| ← | 192nd | 194th | → |
- New York State Capitol (2009)

Overview
- Legislative body: New York State Legislature
- Jurisdiction: New York, United States
- Term: January 1, 1999 – December 31, 2000

Senate
- Members: 61
- President: Lt. Gov. Mary Donohue (R)
- Temporary President: Joseph Bruno (R)
- Party control: Republican (35-26)

Assembly
- Members: 150
- Speaker: Sheldon Silver (D)
- Party control: Democratic (98-52)

Sessions
- 1st: January 6 – ?, 1999
- 2nd: January 5 – ?, 2000

= 193rd New York State Legislature =

New York state legislative session

The 193rd New York State Legislature, consisting of the New York State Senate and the New York State Assembly, met from January 6, 1999, to December 31, 2000, during the fifth and sixth years of George Pataki's governorship, in Albany.

==Background==
Under the provisions of the New York Constitution of 1938 and the U.S. Supreme Court decision to follow the One man, one vote rule, re-apportioned in 1992 by the Legislature, 61 Senators and 150 assemblymen were elected in single-seat districts for two-year terms. Senate and Assembly districts consisted of approximately the same number of inhabitants, the area being apportioned contiguously without restrictions regarding county boundaries.

==Elections==
The 1998 New York state election was held on November 3.

==Sessions==
The Legislature met for the first regular session (the 222nd) at the State Capitol in Albany on January 6, 1999; and recessed indefinitely on

Sheldon Silver (Dem.) was re-elected Speaker of the Assembly.

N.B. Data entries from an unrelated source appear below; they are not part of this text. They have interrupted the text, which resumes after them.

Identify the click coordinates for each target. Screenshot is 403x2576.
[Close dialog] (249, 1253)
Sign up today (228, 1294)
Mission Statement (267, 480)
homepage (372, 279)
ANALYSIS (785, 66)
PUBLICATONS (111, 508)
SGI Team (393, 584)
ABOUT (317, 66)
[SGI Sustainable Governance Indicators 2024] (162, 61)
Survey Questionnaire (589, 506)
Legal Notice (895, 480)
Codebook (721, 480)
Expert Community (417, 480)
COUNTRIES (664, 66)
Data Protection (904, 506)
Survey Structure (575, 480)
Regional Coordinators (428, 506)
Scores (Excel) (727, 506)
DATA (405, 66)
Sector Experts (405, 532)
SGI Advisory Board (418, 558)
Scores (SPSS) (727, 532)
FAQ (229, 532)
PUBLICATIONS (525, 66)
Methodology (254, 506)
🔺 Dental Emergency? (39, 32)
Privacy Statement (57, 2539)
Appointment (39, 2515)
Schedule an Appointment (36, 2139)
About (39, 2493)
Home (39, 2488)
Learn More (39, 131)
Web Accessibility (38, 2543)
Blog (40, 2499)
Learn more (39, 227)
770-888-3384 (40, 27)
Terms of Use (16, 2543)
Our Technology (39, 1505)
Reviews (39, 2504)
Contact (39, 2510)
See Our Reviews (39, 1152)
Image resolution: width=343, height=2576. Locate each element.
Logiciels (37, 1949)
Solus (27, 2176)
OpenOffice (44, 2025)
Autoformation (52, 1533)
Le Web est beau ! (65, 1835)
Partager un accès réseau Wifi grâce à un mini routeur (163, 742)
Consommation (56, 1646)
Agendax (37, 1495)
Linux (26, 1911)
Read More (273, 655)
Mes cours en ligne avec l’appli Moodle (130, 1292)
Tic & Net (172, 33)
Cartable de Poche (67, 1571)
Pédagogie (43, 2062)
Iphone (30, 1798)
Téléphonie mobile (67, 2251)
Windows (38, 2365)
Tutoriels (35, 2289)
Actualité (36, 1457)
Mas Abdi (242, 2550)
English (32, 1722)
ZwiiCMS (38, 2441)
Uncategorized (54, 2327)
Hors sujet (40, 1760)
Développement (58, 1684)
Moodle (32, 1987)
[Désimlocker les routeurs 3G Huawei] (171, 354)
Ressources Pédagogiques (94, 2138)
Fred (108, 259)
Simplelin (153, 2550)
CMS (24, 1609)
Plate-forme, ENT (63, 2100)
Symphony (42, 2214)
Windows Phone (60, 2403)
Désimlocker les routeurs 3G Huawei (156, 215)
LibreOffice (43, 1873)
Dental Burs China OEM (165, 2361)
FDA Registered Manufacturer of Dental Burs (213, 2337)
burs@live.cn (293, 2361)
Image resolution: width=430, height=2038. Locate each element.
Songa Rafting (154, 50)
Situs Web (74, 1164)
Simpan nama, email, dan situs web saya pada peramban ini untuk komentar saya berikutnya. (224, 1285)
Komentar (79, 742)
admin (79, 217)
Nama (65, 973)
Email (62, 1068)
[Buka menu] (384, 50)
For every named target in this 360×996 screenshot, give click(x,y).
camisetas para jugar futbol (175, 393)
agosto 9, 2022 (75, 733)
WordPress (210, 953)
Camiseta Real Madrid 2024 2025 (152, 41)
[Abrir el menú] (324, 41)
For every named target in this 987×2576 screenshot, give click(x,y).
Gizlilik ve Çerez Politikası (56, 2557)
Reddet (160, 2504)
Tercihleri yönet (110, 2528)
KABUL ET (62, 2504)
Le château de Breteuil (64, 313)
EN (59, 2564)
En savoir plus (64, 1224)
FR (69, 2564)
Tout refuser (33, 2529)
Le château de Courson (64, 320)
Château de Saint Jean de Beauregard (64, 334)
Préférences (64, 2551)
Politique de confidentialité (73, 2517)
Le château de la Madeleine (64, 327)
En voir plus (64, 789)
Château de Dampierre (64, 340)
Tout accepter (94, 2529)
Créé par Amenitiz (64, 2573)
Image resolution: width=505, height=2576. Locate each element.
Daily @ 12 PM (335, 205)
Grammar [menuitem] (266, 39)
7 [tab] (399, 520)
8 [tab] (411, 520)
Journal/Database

Joseph Bruno (Rep.) was re-elected Temporary President of the Senate.

The Legislature met for the second regular session (the 223rd) at the State Capitol in Albany on January 5, 2000; and recessed indefinitely on

==State Senate==

===Senators===
The asterisk (*) denotes members of the previous Legislature who continued in office as members of this Legislature. John Bonacic and Patricia McGee changed from the Assembly to the Senate at the beginning of this legislature.

Note: For brevity, the chairmanships omit the words "...the Committee on (the)..."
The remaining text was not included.